There is widespread concern among care professionals and councils as well as politicians and auditors at the way the care service legislation is being bundled through parliament before proper cost estimates have been made and decisions about its final shape have been taken. Sturgeon wants to push the bill through and then fine-tune the care service later through secondary legislation, which is less scrutinised and rarely debated. Kenneth Gibson, the SNP MSP who chairs the finance committee, said that “major bills should not be implemented via secondary legislation… The significant gaps highlighted throughout our report have frustrated the parliamentary scrutiny process.” There is particular worry that the government has grossly underestimated the cost of the new service, which Sturgeon sees as a key part of her legacy.

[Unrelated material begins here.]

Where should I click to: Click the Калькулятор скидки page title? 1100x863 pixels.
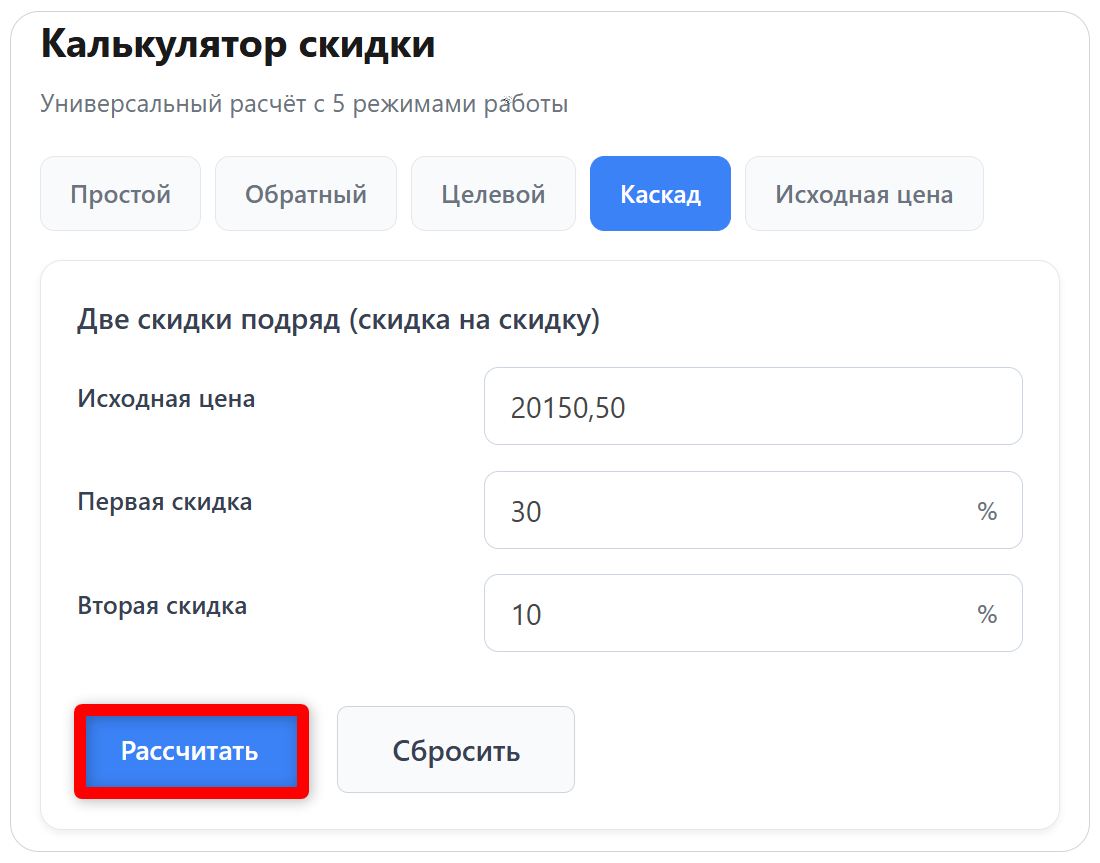point(237,43)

There was also the general unease that greeted Sturgeon’s pledge last week to forge ahead with her strange wheeze to treat the next general election as a de facto referendum on independence. After decades of patient politicking by the SNP, some of her more thoughtful colleagues see this strategy as a mad dash for the barricades that is more likely to fail than succeed, substantially setting back the independence cause. Rather than allow her successor to continue the long game, Sturgeon’s ego seems to demand a last charge at the big dream.

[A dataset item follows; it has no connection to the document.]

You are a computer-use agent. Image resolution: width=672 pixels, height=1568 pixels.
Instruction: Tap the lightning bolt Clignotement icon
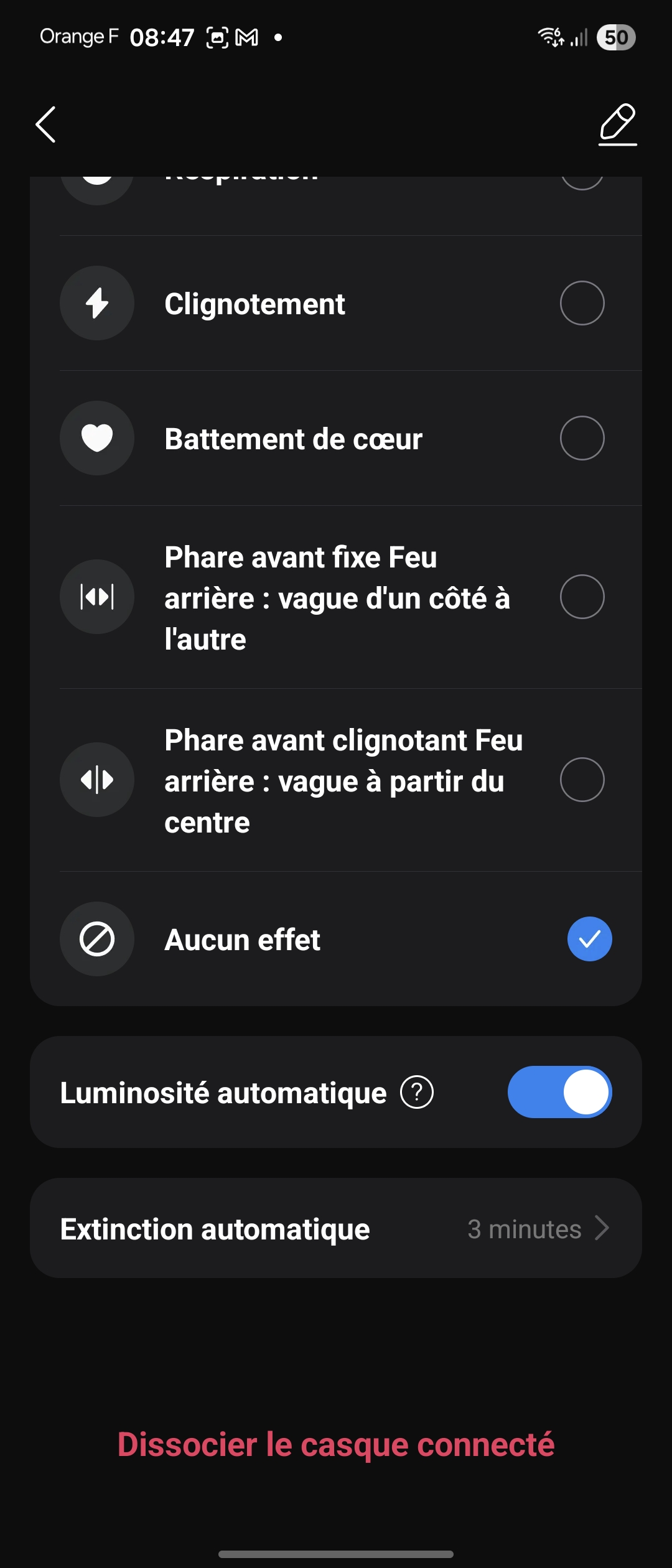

What should we make of all this? Certainly, it seems like Sturgeon’s imperial approach to running the SNP is starting to chafe. Her circle of advisers has always been tiny – it includes her husband, Peter Murrell, the party’s chief executive. It is probably inevitable that as time has passed her largely unconsulted colleagues have grown weary of simply doing what they’re told – there is a substantial amount of lobby fodder on the SNP backbenches, but there are some sparkier types too. And as Sturgeon’s era draws closer to its end, it’s also inevitable that her authority will start to wane as her colleagues look to the future. There are those who want her gone, and those who want her to feel some pain before she goes – that’s what comes of ruling by fiat. She’ll also be aware that in politics rebellion can be infectious.
Perhaps the biggest danger facing the First Minister now is the risk that all this upheaval could poison her legacy. It is a loss of control that no one saw coming, as Sturgeon approaches the conclusion of her long reign.